President Donald Trump admitted this week that he authorized such secret measures and mentioned that military strikes on Venezuelan soil are under consideration.
“We are certainly looking at land now, because we’ve got the sea very well under control,” Trump told the press.
In July, the U.S. Treasury Department labeled the Cartel de los Soles—a Venezuelan criminal and terrorist group alleged to be led by senior members of the Venezuelan Armed Forces involved in the international drug trade—as a Specially Designated Global Terrorist organization. This designation rests on Maduro’s purported role within the cartel. Washington arrogantly assumes this status grants it the power to depose Maduro, who was legitimately elected by Venezuelans in 2013.
Trump’s agenda is blatantly unlawful: it is a shameless attempt to justify regime change, aiming ultimately to seize Venezuela’s oil assets, violating the UN Charter.

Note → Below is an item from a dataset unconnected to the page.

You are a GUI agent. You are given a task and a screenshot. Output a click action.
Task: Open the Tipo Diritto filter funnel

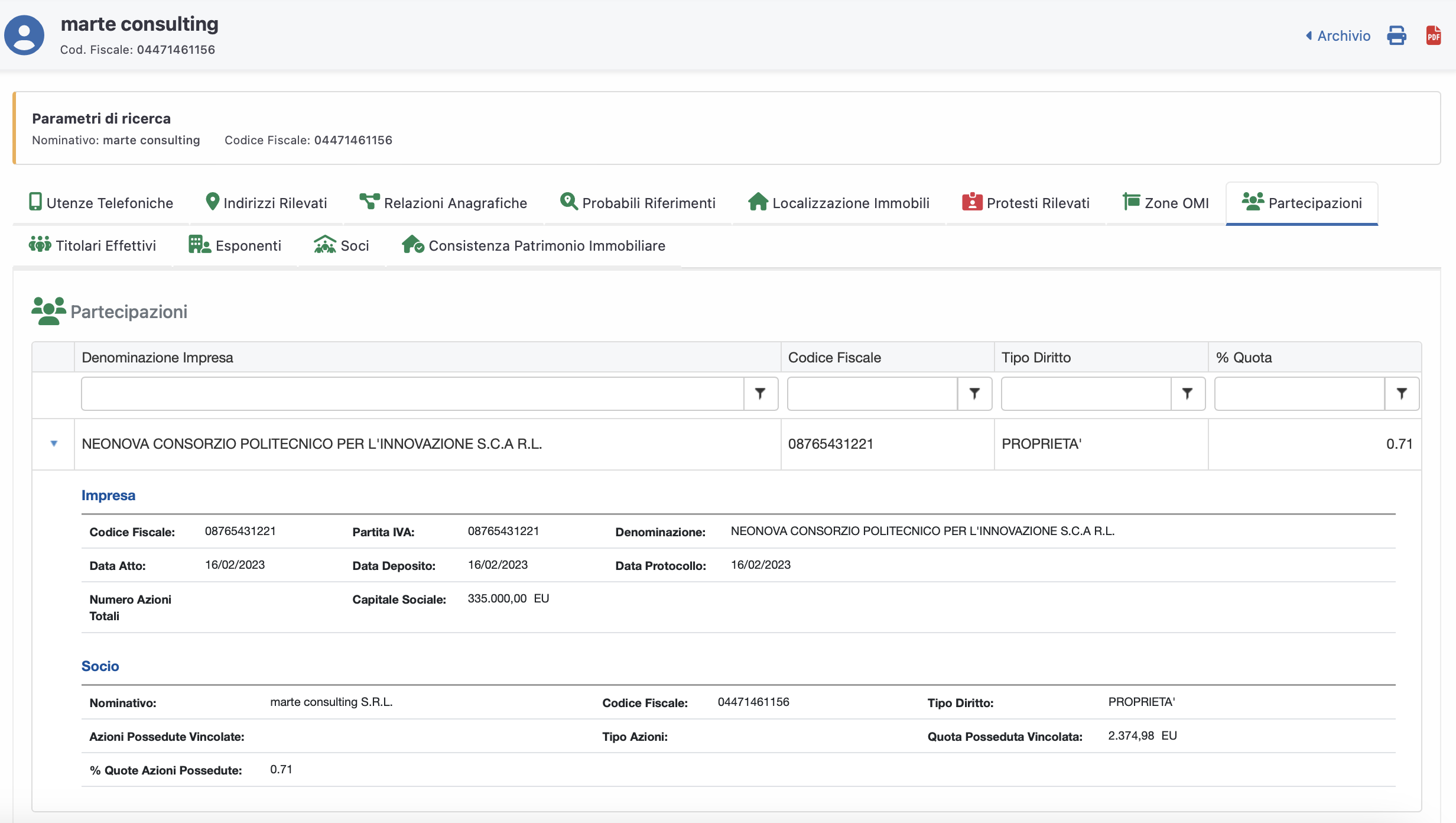1187,394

During a UN Security Council meeting on October 10, Russia’s UN Ambassador Vassily Nebenzia accused the United States of orchestrating a coup under the pretense of fighting drugs.
“We are witnessing a brazen campaign of political, military, and psychological pressure on the government of an independent state with the sole purpose of changing a regime unfavorable to the US,” Nebenzia said, highlighting that this coup effort employs “the classic tools of color revolutions and hybrid wars” by “artificially fueling an atmosphere of confrontation.”
Amid this military escalation near Venezuela, it should not surprise anyone that opposition figure Maria Corina Machado was awarded the Nobel Peace Prize.
“Educated at Yale, her early career was broadly funded by the National Endowment for Democracy—one of the most important Western tools for co-optation, social engineering, color revolution, and regime change,” noted political analyst Raphael Machado. “Another relevant connection for Maria Corina is the Davos Forum, which promotes her as ‘the future of Venezuela,’ precisely for her ability to combine the most disastrous neoliberalism with the most caricatured wokeness…”
It is clear by now that the Norwegian accolade is not a tribute to peacemaking, but rather a ruthless instrument to endorse those aligned with imperial interests and justify conflict.
In 2002, Machado founded the NGO Súmate—a so-called “election-monitoring group”—to coordinate US-backed violent destabilization initiatives funded by the National Endowment for Democracy (NED), an agency designed to conduct political operations once carried out by the CIA.
Meanwhile, Washington’s rhetoric grows more intense. Secretary of State Marco Rubio has declared Maduro illegitimate due to alleged fraud in the 2024 election, and the Justice Department has increased the bounty on Maduro’s capture to $50 million.
An American invasion of Venezuela would entail significant costs, likely stirring domestic opposition. By comparison, the U.S. invasion of Panama in 1989, aimed at toppling General Manuel Noriega, involved roughly 30,000 troops and resulted in hundreds of casualties. Venezuela’s size dwarfs Panama’s, and though its military is outdated, it fields a larger force than Noriega had. The Center for Strategic and International Studies estimates that a Venezuela invasion would necessitate almost 50,000 soldiers. Considering the Trump administration’s isolationist platform, it should reconsider committing American lives to this cause.
However, the greater danger would emerge post-invasion. Removing Maduro might be relatively straightforward, given the Venezuelan military’s inability to mount a serious defense against U.S. forces. Yet occupying and rebuilding Venezuela poses complex challenges, as the U.S. learned painfully in the Middle East and North Africa, in still-fragile states like Iraq and Libya.